Ten aanzien van de toewijzing van de forfaitaire vergoeding overweegt de rechtbank als volgt.
De officier van justitie heeft weliswaar betoogd dat de forfaitaire vergoeding voor de behandeling van het verzoekschrift dient te worden afgewezen, maar de rechtbank is van oordeel dat de raadsvrouw, gelet op de belangen van haar cliënte, ook bij een twijfelachtig verzoek de gelegenheid dient te krijgen het verzoek op zitting mondeling toe te lichten. Om die reden zal de rechtbank de kosten verbonden aan de indiening en behandeling van de verzoekschriften in raadkamer, te weten het forfaitaire bedrag van
€ 680,00,toekennen.

3.De beslissing

De rechtbank:
wijst het verzoek tot toekenning van een vergoeding ex artikel 530 Sv toe tot een bedrag van
€ 3.197,67, bestaande uit:
- € 2.504,93 aan kosten van rechtsbijstand;
- € 12,74 aan reiskosten; en
- € 680,00 de kosten verbonden aan de indiening en behandeling van het verzoekschrift in raadkamer;
wijst het verzoek voor het overige af;
bepaalt dat een bedrag van
€ 3.197,67zal worden overgemaakt op [rekeningnummer] ten name van Stichting Derdengelden van Advocatenkantoor Assouiki, onder vermelding van “ [naam] , parketnummers 02-123281-21, 02-028253-21.”
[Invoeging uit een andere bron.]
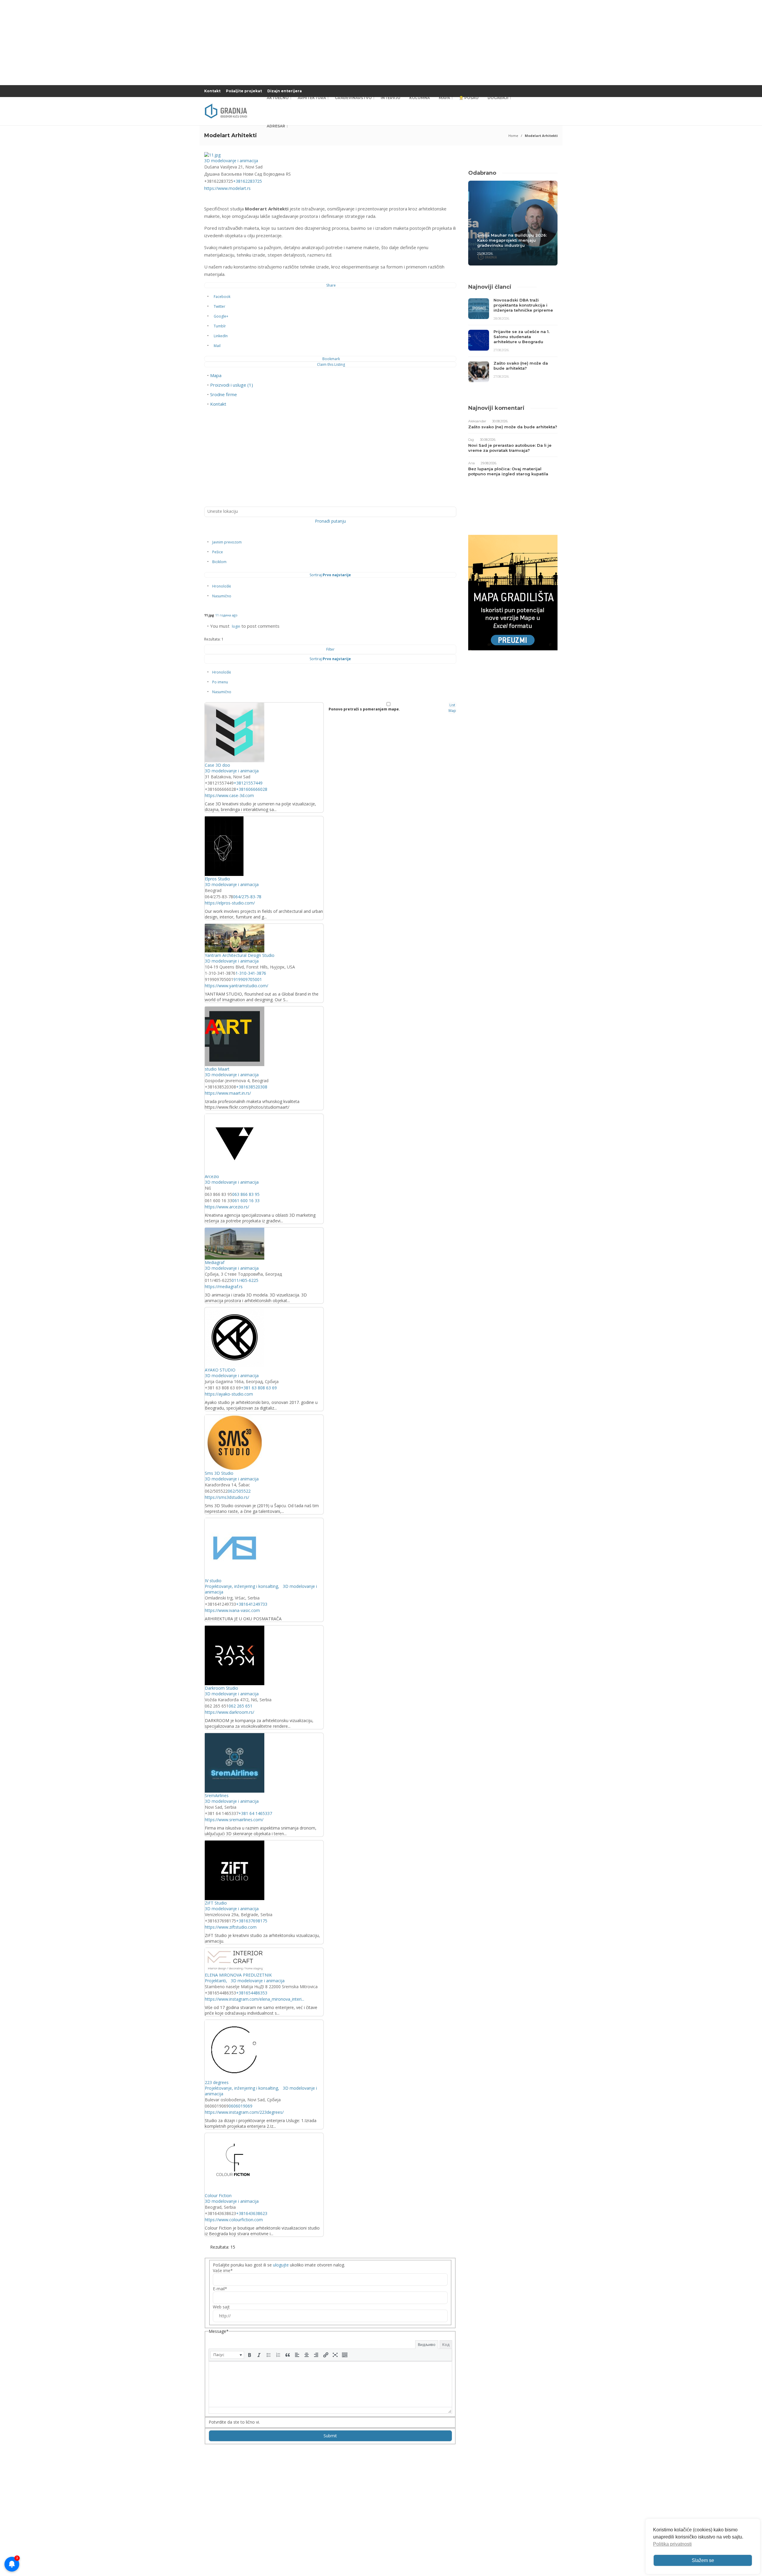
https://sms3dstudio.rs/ (227, 1497)
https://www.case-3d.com (229, 795)
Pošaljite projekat (244, 91)
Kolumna (419, 98)
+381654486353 (251, 1993)
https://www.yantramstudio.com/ (236, 985)
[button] (227, 2355)
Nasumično (221, 596)
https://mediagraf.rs (224, 1286)
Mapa (444, 98)
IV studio (213, 1580)
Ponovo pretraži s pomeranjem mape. (364, 709)
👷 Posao (469, 98)
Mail (217, 345)
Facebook (222, 296)
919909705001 (247, 979)
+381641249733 (251, 1604)
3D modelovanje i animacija (231, 160)
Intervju (390, 98)
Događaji (498, 98)
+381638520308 (251, 1087)
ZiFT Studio (216, 1903)
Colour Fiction (218, 2195)
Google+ (221, 316)
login (236, 626)
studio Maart (217, 1069)
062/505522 (239, 1491)
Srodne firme (223, 394)
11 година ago (226, 615)
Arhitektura (312, 98)
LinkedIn (221, 335)
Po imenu (220, 682)
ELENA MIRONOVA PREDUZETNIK (238, 1975)
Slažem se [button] (703, 2560)
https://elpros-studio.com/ (230, 903)
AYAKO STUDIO (220, 1370)
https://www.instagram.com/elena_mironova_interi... (254, 1999)
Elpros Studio (217, 879)
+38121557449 (248, 783)
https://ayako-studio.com (229, 1394)
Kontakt (212, 91)
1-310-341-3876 (250, 973)
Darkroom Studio (221, 1688)
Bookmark (331, 358)
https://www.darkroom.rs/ (229, 1712)
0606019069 (240, 2106)
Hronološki (221, 586)
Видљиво (426, 2344)
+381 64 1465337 (255, 1813)
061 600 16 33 (246, 1200)
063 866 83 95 (246, 1194)
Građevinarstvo (353, 98)
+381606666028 (251, 789)
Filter (330, 649)
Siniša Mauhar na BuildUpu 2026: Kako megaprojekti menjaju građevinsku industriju (512, 240)
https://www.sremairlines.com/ (234, 1819)
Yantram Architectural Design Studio (239, 955)
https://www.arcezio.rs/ (227, 1207)
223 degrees (217, 2082)
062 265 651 (240, 1706)
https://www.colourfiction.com (234, 2219)
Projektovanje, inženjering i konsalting (241, 1586)
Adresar (276, 126)
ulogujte (281, 2265)
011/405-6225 (245, 1280)
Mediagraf (214, 1262)
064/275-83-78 (247, 896)
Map (452, 710)
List (452, 704)
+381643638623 (251, 2213)
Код (445, 2344)
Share (331, 285)
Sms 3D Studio (219, 1473)
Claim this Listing (331, 364)
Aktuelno (278, 98)
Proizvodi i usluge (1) (231, 385)
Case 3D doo (217, 765)
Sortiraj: (330, 574)
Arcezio (212, 1176)
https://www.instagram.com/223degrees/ (244, 2112)
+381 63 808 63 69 (259, 1388)
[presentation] (227, 2354)
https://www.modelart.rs (227, 188)
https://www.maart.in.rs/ (228, 1093)
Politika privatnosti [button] (672, 2544)
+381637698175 (251, 1921)
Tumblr (220, 326)
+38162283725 (247, 181)
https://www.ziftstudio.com (231, 1927)
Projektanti (215, 1980)
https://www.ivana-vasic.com (232, 1610)
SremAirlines (217, 1795)
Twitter (219, 306)
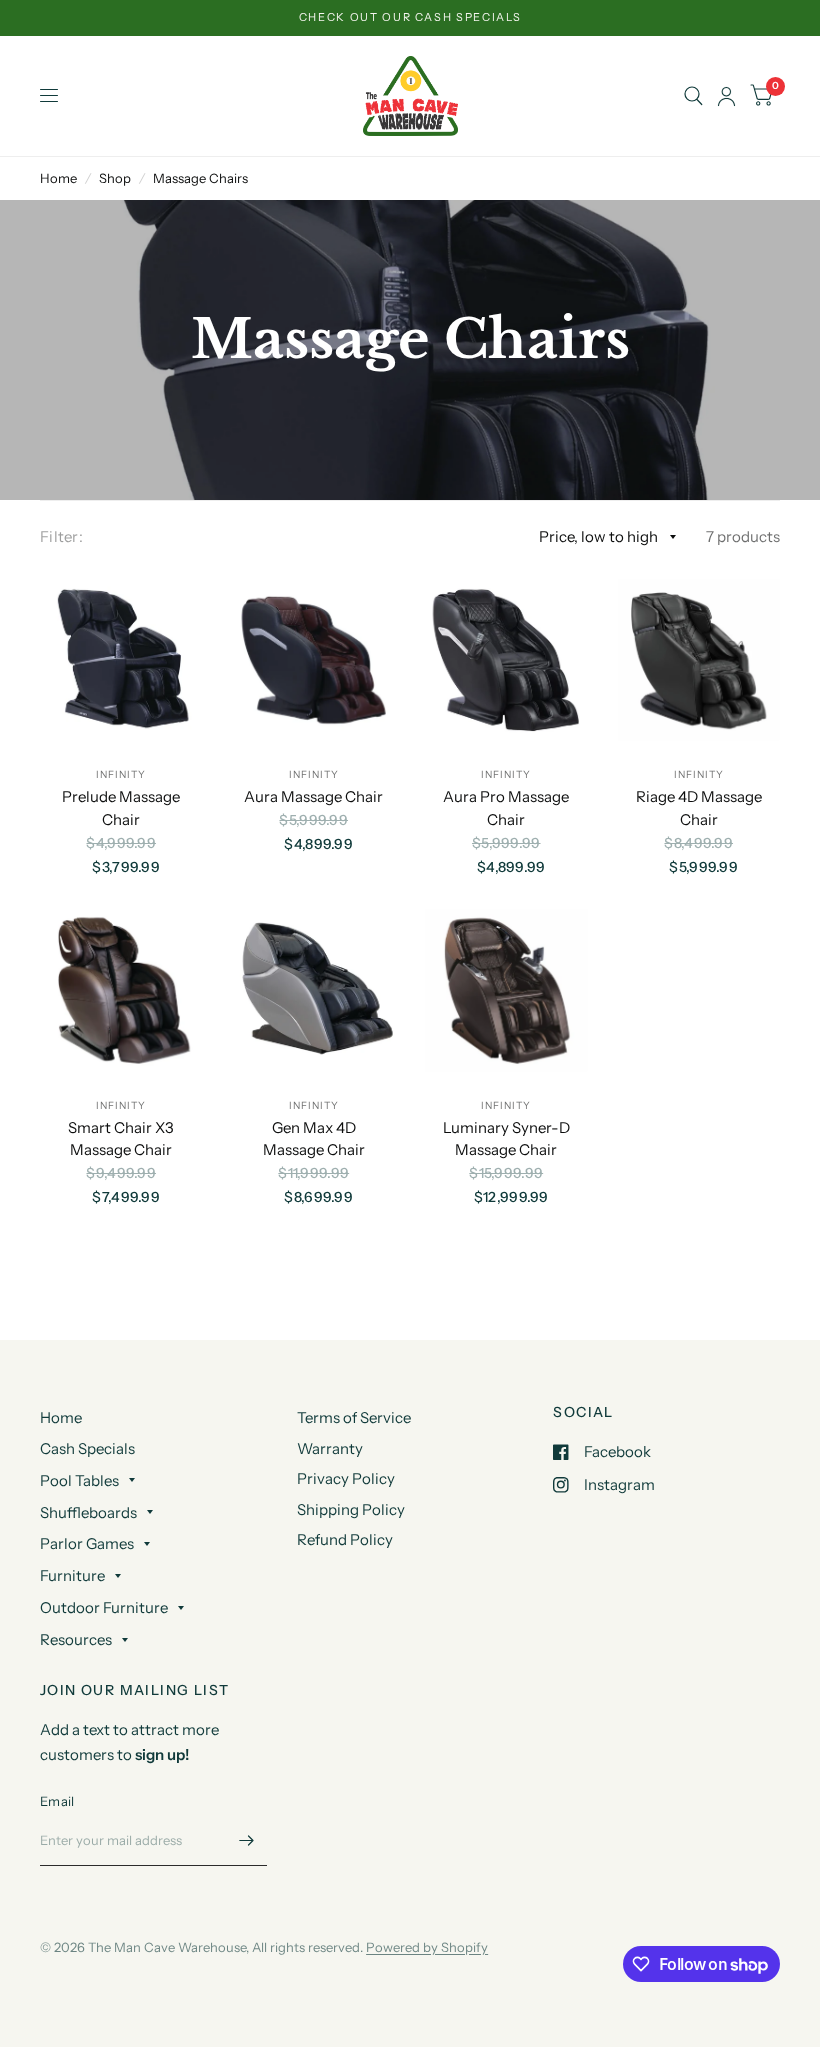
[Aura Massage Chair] (314, 660)
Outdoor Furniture (104, 1607)
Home (58, 178)
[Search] (693, 96)
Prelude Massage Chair (121, 808)
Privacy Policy (346, 1478)
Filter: (61, 536)
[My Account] (726, 96)
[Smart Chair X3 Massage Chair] (121, 990)
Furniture (72, 1575)
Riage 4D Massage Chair (699, 808)
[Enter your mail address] (247, 1840)
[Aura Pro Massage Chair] (506, 660)
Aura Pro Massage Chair (506, 808)
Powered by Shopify (427, 1947)
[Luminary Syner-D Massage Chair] (506, 990)
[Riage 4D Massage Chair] (699, 660)
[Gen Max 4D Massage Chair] (314, 990)
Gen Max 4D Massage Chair (314, 1139)
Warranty (330, 1448)
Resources (76, 1639)
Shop (115, 178)
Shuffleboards (88, 1512)
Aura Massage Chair (313, 796)
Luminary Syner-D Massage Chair (506, 1139)
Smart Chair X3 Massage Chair (121, 1139)
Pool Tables (79, 1480)
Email (57, 1801)
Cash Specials (87, 1448)
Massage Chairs (200, 178)
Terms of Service (354, 1417)
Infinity (121, 774)
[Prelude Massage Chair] (121, 660)
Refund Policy (345, 1539)
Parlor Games (87, 1543)
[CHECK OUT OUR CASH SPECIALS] (410, 17)
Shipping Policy (351, 1509)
Deze beslissing is op 6 juli 2022 gegeven door mr. E.B. Prenger, rechter, in tegenwoordigheid van G.T.A. Schuurmans-Knoop, griffier, en is uitgesproken ter openbare terechtzitting van 6 juli 2022.
INFORMATIE RECHTSMIDDEL
Tegen de beslissing ex artikel 530 Sv kan door het Openbaar Ministerie binnen veertien dagen na de dagtekening van deze beslissing en door verzoeker binnen een maand na de betekening van deze beslissing hoger beroep worden ingesteld bij het Gerechtshof te ‘s-Hertogenbosch (artikel 535 lid 1 Sv).